LISTED RECORDS below:
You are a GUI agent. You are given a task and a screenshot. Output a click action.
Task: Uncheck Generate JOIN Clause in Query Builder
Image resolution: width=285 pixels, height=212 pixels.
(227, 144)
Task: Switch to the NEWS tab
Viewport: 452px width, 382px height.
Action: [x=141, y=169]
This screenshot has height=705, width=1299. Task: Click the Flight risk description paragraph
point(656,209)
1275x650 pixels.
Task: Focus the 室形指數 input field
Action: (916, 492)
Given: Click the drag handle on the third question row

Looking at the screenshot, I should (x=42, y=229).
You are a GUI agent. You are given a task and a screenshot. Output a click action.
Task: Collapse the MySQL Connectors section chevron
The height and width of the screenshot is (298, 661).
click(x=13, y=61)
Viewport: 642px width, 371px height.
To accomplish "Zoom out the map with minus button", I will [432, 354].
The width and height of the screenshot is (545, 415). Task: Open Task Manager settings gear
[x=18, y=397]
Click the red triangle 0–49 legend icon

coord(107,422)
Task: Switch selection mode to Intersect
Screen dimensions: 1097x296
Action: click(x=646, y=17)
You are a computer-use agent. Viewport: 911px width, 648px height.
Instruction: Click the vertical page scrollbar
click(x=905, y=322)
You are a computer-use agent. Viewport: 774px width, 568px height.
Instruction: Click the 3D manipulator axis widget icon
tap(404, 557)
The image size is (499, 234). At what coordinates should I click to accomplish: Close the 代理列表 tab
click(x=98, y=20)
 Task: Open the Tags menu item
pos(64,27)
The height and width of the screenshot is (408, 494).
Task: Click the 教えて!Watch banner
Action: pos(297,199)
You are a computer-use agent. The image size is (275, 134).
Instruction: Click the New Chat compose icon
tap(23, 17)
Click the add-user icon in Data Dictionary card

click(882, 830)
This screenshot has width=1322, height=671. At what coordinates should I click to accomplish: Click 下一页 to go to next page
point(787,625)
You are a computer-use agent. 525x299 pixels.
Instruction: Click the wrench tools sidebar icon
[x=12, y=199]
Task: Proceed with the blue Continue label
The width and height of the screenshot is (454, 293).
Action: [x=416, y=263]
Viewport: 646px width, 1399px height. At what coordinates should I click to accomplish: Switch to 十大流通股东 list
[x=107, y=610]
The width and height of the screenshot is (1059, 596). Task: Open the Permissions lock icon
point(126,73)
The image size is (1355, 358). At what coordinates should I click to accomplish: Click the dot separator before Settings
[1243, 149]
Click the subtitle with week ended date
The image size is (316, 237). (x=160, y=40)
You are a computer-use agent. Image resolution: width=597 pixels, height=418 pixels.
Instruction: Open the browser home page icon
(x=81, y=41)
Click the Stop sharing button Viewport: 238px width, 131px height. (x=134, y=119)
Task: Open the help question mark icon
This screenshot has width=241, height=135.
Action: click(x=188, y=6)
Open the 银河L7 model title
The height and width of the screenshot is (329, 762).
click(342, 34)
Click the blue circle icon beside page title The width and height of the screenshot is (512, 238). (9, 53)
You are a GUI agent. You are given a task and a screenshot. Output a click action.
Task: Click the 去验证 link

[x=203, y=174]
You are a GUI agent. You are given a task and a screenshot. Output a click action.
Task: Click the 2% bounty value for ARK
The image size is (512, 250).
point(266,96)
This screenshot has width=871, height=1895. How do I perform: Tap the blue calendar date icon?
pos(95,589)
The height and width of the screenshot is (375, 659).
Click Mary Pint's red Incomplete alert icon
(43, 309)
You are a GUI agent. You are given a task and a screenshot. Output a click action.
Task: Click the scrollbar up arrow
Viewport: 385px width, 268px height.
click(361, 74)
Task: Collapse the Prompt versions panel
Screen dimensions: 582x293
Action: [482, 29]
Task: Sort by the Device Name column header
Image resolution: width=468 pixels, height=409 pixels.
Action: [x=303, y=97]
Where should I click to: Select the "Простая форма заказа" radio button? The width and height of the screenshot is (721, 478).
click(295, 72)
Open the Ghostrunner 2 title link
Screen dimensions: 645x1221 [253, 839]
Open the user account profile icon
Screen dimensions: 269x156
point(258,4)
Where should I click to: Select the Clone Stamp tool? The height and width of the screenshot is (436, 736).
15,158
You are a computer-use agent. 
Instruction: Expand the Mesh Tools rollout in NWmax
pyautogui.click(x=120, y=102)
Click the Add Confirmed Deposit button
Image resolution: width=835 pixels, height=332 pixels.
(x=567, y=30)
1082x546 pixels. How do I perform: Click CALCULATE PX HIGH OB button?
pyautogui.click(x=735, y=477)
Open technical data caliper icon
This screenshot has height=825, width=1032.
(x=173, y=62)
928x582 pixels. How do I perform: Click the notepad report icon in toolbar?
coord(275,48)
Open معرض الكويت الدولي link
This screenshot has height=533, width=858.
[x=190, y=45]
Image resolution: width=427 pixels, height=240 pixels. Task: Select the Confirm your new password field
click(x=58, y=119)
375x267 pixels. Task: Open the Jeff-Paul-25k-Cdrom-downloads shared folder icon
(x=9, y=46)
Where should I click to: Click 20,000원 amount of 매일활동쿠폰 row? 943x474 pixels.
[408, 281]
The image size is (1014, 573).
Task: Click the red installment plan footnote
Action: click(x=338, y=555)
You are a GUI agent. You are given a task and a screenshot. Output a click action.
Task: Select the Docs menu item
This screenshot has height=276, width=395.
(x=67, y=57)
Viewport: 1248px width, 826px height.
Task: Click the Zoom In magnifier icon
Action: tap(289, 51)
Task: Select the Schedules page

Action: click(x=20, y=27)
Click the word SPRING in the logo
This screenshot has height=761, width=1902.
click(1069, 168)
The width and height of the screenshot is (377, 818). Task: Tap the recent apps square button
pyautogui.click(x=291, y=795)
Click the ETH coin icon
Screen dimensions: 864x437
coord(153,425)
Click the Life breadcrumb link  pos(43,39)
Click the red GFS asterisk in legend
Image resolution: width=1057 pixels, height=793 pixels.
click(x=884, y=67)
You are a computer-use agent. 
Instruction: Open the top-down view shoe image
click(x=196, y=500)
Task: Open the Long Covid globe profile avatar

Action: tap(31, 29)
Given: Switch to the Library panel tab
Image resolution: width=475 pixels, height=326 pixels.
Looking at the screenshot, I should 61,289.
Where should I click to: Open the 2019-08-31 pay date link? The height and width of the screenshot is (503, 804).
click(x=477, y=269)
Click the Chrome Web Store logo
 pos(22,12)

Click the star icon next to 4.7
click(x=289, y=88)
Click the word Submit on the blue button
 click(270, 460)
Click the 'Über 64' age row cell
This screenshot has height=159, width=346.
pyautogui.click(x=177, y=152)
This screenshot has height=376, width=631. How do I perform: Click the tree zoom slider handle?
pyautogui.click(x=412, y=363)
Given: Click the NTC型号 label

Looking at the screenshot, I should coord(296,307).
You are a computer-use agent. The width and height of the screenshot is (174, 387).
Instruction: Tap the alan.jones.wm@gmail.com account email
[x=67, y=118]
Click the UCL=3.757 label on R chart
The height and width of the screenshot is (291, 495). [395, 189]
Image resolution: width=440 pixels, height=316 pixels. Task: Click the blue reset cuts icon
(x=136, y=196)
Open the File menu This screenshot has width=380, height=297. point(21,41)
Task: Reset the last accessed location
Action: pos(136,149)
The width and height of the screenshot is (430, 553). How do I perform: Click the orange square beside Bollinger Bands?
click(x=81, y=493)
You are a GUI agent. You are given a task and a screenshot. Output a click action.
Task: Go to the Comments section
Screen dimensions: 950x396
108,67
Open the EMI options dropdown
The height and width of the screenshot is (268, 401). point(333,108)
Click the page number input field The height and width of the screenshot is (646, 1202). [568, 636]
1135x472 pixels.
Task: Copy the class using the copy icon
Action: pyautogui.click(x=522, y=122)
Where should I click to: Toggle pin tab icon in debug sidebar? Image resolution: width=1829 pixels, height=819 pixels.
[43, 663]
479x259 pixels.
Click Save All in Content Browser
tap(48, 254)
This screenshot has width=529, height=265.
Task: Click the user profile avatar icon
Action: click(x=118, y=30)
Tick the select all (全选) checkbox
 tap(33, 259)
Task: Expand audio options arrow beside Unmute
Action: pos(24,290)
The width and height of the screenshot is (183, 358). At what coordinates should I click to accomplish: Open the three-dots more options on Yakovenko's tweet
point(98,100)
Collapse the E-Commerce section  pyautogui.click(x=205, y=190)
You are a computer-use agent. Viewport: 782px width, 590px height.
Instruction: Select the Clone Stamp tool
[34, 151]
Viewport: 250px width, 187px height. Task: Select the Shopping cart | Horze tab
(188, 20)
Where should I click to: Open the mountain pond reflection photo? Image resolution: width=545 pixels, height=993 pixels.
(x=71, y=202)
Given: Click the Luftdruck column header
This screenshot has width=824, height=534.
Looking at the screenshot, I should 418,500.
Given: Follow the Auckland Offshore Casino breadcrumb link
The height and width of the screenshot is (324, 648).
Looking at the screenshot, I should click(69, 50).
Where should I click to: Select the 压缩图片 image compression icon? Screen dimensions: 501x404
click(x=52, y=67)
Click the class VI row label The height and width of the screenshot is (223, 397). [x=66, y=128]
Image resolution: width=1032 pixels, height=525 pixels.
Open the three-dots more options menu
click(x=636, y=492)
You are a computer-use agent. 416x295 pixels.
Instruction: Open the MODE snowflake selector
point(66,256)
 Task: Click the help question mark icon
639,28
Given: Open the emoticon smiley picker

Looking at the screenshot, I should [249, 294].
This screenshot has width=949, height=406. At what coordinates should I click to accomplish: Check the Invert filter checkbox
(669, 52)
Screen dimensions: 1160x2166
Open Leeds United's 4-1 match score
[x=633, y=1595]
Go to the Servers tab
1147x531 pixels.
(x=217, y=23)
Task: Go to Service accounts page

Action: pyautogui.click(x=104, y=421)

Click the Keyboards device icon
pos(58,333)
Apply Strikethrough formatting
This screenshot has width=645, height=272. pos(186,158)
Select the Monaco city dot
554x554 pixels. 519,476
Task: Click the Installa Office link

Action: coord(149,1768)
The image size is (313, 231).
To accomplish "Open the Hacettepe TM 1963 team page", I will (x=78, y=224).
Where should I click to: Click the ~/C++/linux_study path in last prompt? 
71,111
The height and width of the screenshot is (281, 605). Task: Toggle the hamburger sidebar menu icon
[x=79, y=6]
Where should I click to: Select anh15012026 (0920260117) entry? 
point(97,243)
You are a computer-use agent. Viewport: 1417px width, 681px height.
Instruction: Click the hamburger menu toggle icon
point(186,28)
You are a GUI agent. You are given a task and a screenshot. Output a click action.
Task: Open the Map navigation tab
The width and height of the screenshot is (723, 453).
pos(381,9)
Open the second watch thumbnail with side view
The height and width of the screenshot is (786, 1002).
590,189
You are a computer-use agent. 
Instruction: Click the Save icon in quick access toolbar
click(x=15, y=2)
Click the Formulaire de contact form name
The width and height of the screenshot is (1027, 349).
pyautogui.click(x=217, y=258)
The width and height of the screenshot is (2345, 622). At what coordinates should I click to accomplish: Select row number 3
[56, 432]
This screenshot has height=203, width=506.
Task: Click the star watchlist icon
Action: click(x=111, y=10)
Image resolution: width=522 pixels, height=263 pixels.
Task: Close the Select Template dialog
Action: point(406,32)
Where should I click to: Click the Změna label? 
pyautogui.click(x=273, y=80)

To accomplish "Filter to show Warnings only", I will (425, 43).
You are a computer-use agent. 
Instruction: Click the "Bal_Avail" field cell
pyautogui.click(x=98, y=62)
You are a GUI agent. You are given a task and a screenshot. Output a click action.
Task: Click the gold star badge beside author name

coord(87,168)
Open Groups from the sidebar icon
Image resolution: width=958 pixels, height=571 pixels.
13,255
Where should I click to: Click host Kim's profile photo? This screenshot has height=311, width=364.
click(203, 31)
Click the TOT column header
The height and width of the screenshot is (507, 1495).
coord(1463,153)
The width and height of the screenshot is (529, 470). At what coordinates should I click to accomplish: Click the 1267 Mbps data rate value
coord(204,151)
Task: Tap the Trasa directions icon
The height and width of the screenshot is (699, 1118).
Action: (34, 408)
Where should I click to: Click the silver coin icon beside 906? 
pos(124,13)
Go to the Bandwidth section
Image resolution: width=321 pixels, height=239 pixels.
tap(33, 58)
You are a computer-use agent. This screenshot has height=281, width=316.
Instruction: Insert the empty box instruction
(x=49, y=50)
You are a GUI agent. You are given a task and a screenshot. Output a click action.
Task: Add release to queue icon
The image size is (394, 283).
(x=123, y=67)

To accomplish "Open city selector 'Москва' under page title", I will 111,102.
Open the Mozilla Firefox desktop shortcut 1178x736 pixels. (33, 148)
End of LISTED RECORDS.
### TO DO
Copy every line of the records above, starting with the first, up to and including the line containing "Task: Switch to the NEWS tab".

### TASK OUTPUT
You are a GUI agent. You are given a task and a screenshot. Output a click action.
Task: Uncheck Generate JOIN Clause in Query Builder
Image resolution: width=285 pixels, height=212 pixels.
(227, 144)
Task: Switch to the NEWS tab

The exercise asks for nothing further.